Every line in the records below that holds the word "agent" is to be copied.

AVAILABLE RECORDS
================

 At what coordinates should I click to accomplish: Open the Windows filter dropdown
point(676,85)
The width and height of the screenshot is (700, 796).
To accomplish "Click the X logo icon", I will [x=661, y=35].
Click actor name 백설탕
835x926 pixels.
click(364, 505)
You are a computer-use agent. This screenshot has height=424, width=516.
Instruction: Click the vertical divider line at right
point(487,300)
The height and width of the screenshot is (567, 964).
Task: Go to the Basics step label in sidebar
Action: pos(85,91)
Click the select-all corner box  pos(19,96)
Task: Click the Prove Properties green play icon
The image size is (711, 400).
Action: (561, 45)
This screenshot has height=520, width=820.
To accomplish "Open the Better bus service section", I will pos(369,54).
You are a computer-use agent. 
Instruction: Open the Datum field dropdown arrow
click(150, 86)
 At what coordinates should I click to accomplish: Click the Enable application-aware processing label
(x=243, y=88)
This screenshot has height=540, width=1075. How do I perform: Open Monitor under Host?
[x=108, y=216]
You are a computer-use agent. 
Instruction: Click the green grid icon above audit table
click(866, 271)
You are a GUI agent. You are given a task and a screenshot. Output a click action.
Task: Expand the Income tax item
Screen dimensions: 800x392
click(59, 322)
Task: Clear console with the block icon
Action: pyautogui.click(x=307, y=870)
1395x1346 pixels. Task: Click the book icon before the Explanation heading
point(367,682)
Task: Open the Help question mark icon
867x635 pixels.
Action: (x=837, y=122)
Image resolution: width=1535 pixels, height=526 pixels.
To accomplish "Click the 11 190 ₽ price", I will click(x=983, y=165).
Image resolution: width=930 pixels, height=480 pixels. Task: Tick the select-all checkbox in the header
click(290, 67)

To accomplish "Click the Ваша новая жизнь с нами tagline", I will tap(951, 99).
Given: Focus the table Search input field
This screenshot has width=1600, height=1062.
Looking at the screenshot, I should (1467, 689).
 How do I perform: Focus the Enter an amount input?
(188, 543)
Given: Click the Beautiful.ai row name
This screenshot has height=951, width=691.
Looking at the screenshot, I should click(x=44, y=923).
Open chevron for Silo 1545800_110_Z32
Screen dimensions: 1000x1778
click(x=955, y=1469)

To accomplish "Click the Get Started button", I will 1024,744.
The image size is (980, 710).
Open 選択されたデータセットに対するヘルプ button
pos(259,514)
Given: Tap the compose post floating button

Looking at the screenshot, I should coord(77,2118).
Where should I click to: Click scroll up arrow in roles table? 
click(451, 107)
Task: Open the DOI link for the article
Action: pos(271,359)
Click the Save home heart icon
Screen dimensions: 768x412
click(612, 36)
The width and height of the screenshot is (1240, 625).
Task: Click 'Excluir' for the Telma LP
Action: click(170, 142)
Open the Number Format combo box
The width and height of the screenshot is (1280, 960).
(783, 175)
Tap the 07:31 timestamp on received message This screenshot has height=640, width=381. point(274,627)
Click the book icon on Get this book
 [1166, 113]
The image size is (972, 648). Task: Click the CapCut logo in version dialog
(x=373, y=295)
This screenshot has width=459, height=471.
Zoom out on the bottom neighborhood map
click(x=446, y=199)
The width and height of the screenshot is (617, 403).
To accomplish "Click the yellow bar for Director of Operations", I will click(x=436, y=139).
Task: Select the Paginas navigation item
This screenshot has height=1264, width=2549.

================

ANSWER
You are a computer-use agent. This screenshot has height=424, width=516.
You are a computer-use agent. 
You are a computer-use agent. 
You are a GUI agent. You are given a task and a screenshot. Output a click action.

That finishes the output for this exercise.